For years I was untroubled by shyness - by convincing myself I was contented within my shrunken little world, that I didn't really need a lot of friends or any sort of intimacy, I could glide quite serenely through life.
But over the summer I caught the merest glimpse of what an intimate relationship could be like (long story, for another time...), and after that there was no going back - I had to climb up the long hard mountain path of change, so I could enjoy all the things that 'normal' people do..
Nowadays my username seems more ironic by the day - most of all there's a seething discontent and impatience, and an anger at myself and my shyness for allowing myself to become so stunted.
I'm maybe a quarter of the way up the mountain, and already the valley I came from seems like a gloomy lonely place I can't return to. But the rest of the mountain seems so much to climb sometimes - all I can do is think about the next step, the next little triumph....
Sometimes there's elation when I get to know another person who I'd never even thought of speaking to before, sometimes there's despair when I sit in a group unable to contribute anything and feeling an outsider.
I've just had to accept that it could be months or even longer before I can return to any sort of contentment, when my comfort zone has expanded to embrace the full range of normal human behaviour.

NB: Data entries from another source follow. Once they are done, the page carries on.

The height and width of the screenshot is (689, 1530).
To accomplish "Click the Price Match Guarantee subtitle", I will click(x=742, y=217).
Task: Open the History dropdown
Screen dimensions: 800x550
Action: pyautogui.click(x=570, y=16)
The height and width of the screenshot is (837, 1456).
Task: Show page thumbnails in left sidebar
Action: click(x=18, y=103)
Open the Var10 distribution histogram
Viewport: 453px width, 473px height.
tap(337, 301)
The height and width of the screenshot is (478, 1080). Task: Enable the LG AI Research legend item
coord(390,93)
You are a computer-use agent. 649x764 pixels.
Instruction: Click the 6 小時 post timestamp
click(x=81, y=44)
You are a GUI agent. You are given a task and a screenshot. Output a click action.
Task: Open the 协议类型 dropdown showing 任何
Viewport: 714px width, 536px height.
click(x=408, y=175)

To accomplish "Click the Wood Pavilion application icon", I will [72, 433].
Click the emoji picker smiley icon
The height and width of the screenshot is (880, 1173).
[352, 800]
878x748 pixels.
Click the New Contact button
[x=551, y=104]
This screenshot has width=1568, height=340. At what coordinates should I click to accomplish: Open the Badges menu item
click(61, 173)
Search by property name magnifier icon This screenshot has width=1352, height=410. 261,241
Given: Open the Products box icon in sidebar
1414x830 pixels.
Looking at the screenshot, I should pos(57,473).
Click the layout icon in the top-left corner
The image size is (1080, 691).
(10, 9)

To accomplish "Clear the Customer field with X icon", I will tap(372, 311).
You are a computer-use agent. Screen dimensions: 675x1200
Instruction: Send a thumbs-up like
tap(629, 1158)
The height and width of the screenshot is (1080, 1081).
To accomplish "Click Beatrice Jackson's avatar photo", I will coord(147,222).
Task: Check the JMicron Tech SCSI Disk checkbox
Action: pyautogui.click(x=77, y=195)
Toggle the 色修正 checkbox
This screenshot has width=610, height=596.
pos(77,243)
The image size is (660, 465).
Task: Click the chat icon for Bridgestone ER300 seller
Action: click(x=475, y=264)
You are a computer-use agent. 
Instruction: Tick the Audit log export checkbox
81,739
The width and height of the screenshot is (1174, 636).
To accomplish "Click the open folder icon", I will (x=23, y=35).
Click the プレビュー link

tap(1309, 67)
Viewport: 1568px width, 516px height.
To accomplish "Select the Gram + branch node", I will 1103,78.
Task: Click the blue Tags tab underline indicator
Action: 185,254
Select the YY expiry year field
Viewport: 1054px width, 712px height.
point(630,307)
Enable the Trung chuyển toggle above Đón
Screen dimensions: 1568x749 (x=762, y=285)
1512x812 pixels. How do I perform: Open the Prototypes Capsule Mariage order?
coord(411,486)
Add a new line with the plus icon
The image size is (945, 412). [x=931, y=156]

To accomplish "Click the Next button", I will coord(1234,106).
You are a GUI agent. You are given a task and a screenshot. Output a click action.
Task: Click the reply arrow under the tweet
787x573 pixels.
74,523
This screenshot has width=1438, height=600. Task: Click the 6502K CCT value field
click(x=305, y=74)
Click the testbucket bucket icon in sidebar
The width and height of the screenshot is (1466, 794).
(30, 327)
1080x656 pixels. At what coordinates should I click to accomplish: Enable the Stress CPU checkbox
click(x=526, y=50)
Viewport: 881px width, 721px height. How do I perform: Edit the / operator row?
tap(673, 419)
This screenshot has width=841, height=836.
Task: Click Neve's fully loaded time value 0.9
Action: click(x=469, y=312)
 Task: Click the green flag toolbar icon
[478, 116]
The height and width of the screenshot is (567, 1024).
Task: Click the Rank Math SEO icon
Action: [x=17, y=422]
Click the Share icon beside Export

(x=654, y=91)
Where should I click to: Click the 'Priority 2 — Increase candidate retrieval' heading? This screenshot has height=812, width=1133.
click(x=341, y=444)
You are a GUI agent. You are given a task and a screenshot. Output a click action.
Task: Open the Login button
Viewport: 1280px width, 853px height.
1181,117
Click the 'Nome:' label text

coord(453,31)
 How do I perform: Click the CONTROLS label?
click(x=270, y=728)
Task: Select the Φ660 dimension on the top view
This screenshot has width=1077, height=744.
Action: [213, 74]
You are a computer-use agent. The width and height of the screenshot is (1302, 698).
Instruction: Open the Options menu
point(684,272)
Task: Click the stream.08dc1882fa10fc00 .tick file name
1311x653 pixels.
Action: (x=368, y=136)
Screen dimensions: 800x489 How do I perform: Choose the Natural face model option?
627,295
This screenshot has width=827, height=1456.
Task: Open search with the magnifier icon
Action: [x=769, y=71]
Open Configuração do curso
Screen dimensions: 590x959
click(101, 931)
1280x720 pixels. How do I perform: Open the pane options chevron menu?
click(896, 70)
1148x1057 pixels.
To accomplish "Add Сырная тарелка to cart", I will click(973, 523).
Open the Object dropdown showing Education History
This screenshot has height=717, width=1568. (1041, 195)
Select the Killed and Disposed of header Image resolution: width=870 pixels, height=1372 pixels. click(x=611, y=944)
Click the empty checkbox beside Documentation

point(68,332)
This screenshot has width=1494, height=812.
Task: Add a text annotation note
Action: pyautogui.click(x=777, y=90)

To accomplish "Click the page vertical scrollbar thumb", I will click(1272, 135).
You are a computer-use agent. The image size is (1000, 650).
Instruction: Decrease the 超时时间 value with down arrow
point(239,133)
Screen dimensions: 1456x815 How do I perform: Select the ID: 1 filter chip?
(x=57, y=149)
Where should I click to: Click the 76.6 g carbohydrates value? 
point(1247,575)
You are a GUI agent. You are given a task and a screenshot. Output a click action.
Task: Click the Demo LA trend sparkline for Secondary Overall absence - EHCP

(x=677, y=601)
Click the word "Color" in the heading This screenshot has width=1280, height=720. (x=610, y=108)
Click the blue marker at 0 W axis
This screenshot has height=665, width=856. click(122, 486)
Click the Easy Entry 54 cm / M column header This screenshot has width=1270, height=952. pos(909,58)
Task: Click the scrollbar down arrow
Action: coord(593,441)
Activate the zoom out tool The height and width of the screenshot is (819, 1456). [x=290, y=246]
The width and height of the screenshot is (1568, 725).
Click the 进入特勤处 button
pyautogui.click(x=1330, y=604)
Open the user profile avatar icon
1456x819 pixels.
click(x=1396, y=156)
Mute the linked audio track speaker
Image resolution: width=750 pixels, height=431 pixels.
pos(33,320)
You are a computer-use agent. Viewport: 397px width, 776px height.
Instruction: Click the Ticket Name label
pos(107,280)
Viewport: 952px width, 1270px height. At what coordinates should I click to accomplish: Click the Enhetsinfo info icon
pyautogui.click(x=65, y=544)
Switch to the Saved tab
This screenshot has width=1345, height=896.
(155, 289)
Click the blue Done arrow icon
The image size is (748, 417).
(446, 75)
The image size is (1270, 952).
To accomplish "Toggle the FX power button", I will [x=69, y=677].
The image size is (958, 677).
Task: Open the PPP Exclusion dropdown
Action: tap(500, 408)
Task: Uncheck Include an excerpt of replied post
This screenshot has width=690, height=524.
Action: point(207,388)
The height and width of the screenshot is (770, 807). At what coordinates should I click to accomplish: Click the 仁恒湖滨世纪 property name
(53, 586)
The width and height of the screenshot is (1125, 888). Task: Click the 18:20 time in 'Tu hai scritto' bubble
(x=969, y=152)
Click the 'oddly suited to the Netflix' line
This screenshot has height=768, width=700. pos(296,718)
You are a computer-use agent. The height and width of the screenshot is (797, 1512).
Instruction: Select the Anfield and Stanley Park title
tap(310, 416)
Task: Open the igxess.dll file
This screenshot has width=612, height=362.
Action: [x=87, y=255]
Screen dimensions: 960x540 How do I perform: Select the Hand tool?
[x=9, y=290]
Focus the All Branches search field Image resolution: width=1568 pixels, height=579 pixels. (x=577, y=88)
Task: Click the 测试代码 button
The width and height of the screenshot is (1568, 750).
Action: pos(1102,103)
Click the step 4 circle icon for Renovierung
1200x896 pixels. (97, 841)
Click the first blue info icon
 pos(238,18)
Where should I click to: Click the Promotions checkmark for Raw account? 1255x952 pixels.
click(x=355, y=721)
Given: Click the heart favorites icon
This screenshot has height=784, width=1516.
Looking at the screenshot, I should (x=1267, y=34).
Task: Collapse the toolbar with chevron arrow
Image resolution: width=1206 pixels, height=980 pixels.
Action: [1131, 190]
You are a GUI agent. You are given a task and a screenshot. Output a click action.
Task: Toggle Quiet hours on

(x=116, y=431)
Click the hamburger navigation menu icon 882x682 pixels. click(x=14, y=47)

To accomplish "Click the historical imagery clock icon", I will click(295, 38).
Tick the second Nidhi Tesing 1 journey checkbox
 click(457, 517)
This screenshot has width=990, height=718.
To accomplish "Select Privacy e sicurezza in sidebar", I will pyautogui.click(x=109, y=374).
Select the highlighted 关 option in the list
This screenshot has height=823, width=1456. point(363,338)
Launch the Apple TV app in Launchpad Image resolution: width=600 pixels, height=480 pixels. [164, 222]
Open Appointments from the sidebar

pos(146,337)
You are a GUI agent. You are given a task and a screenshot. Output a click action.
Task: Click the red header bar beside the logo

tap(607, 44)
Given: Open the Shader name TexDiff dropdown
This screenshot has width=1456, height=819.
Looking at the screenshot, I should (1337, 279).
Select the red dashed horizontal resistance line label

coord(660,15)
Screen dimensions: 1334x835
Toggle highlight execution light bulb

Oh well...
I think I just need to get laid, actually...
For years I was untroubled by shyness - by convincing myself I was contented within my shrunken little world, that I didn't really need a lot of friends or any sort of intimacy, I could glide quite serenely through life.
But over the summer I caught the merest glimpse of what an intimate relationship could be like (long story, for another time...), and after that there was no going back - I had to climb up the long hard mountain path of change, so I could enjoy all the things that 'normal' people do..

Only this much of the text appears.